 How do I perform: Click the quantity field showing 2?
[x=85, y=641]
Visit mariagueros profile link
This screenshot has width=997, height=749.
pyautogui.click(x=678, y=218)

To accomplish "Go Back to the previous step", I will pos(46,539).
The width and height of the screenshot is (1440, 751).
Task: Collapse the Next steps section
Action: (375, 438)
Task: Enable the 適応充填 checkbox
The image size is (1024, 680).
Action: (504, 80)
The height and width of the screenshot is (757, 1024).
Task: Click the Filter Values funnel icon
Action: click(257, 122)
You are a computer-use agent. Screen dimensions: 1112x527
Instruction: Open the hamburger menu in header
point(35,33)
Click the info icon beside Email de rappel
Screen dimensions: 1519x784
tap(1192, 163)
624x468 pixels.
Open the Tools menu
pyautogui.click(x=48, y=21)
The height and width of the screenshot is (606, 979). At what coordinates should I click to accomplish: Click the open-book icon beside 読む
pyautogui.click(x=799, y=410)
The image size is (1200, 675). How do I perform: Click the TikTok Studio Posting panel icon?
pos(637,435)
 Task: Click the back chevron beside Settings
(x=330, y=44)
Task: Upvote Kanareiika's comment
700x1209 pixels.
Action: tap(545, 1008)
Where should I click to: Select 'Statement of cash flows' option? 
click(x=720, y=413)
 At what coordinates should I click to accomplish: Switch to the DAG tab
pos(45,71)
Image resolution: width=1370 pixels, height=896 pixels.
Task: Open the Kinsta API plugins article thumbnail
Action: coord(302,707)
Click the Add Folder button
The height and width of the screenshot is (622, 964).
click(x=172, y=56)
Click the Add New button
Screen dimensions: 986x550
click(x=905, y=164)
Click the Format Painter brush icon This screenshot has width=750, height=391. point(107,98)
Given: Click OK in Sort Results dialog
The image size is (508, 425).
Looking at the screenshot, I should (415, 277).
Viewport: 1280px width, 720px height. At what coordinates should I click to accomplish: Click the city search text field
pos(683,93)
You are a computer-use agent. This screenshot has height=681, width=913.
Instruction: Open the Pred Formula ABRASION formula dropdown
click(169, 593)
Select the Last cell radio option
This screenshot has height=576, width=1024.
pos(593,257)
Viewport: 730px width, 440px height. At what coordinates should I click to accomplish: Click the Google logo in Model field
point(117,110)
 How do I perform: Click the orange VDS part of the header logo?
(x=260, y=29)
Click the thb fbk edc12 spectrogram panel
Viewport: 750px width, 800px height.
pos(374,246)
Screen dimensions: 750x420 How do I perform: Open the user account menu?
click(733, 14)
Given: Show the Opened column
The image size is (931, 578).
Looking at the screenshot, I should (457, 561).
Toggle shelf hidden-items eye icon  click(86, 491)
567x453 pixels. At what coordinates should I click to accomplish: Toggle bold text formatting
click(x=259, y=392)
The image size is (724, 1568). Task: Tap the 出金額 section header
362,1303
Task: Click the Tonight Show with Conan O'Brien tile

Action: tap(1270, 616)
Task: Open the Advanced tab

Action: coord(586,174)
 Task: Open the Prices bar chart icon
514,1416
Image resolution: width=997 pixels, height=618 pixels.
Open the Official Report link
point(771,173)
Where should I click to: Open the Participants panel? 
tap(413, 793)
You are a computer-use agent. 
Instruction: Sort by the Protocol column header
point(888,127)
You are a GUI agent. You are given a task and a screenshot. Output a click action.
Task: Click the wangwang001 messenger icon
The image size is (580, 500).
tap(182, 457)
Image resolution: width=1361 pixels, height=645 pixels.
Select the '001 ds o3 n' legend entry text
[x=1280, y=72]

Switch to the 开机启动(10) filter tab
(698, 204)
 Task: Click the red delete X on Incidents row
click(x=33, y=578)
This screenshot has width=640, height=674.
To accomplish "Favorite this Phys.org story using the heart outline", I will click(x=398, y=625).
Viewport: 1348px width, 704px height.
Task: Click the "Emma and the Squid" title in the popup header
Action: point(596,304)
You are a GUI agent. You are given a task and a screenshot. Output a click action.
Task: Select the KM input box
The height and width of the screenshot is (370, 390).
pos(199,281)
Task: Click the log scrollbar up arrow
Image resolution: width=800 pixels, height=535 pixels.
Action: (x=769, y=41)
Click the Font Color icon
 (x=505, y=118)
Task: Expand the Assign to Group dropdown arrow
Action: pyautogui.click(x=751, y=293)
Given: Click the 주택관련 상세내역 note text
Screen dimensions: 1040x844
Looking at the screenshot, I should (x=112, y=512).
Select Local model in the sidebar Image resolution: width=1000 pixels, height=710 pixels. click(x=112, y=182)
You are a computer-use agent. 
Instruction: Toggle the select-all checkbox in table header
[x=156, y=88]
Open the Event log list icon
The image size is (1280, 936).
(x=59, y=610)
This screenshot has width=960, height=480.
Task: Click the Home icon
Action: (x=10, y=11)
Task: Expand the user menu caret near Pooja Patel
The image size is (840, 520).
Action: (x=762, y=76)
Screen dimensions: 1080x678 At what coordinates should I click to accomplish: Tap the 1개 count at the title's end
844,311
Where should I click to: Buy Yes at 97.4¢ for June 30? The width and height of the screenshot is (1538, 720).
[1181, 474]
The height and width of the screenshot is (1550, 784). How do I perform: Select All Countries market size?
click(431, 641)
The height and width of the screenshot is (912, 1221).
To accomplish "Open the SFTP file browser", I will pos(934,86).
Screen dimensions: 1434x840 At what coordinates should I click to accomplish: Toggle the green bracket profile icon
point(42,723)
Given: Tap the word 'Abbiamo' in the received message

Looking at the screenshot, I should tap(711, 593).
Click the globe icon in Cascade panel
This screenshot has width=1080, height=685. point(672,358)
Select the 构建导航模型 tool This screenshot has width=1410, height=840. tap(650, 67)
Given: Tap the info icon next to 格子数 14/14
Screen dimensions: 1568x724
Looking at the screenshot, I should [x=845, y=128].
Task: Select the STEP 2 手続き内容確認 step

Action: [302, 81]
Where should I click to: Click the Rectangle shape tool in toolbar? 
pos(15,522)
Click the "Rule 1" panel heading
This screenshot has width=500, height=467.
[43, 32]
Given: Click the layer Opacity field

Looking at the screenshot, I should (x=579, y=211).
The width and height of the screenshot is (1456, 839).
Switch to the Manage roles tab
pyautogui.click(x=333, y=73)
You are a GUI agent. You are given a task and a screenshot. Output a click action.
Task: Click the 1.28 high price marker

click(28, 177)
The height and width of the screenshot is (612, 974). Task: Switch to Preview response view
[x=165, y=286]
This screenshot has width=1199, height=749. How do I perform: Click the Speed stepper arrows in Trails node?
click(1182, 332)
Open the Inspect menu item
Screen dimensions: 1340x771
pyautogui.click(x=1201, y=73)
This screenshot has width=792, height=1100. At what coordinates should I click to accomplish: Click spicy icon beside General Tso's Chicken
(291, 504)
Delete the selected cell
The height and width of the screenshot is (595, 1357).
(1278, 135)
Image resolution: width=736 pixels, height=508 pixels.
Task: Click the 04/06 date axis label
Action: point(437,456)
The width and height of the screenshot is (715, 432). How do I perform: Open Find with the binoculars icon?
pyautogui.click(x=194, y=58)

----

• [How to complete this task] Every line of the material above that has the string "button" needs pulling out.

• [Expected output]
Click the Add Folder button
Click the Add New button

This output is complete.